The Duran’s Alex Christoforou and Editor-in-Chief Alexander Mercouris examine how US and EU sanctions have continued to provide a huge boost to Russia’s economy. Russia’s food sovereignty has practically been achieved, as the Russian central bank continues to buy gold and lower its exposure to western financial markets.
Outside pressure in the form of sanctions has become an incentive to resolve various issues of Russia’s economy, Russian Security Council Secretary Nikolai Patrushev stated in an interview with the Izvestiya daily.
He noted that through introducing sanctions against Russia, “the West aims to destabilize Russia’s economy and to create social and political tensions in society.”

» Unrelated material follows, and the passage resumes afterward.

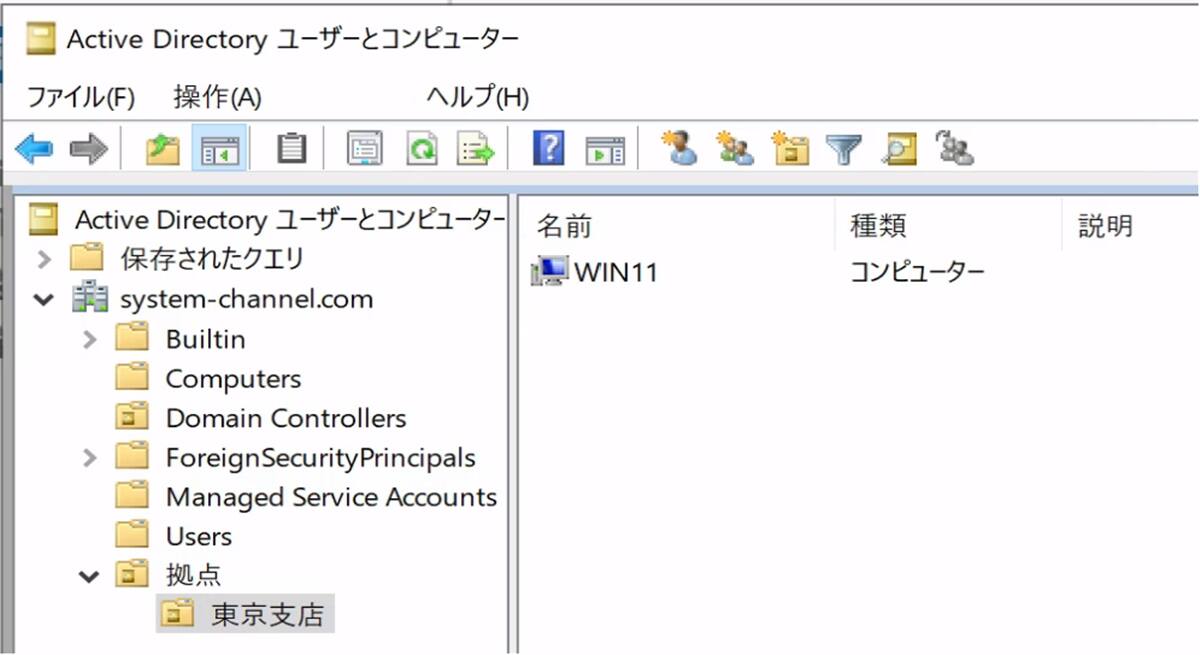The height and width of the screenshot is (655, 1200).
Task: Collapse the 拠点 organizational unit
Action: click(90, 576)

“But during the difficult times, Russians have always stuck together and mobilized their resources in order to ensure the country’s sovereignty. This is what is happening now – the outside pressure has become an incentive to resolve many problems in Russia’s economy,” he said.

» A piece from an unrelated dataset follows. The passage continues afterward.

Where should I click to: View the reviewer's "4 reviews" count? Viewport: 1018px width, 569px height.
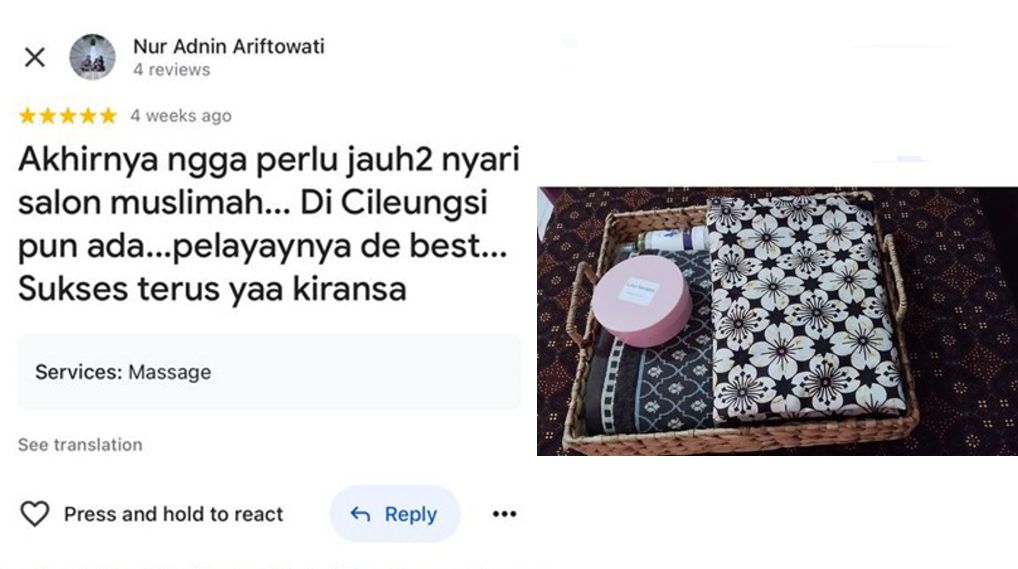tap(171, 70)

“Before the sanctions, it seemed that we would never be able to feed ourselves and that we are doomed to be dependent on Western import. However, right now, Russia’s food sovereignty in crucial sectors has practically been achieved, and in some areas, Russia has become the leading exporter,” Patrushev noted.
Those who apply the sanctions “can see that they (the sanctions – TASS) are ineffective and often achieve the opposite goal,” the Russian security chief concluded.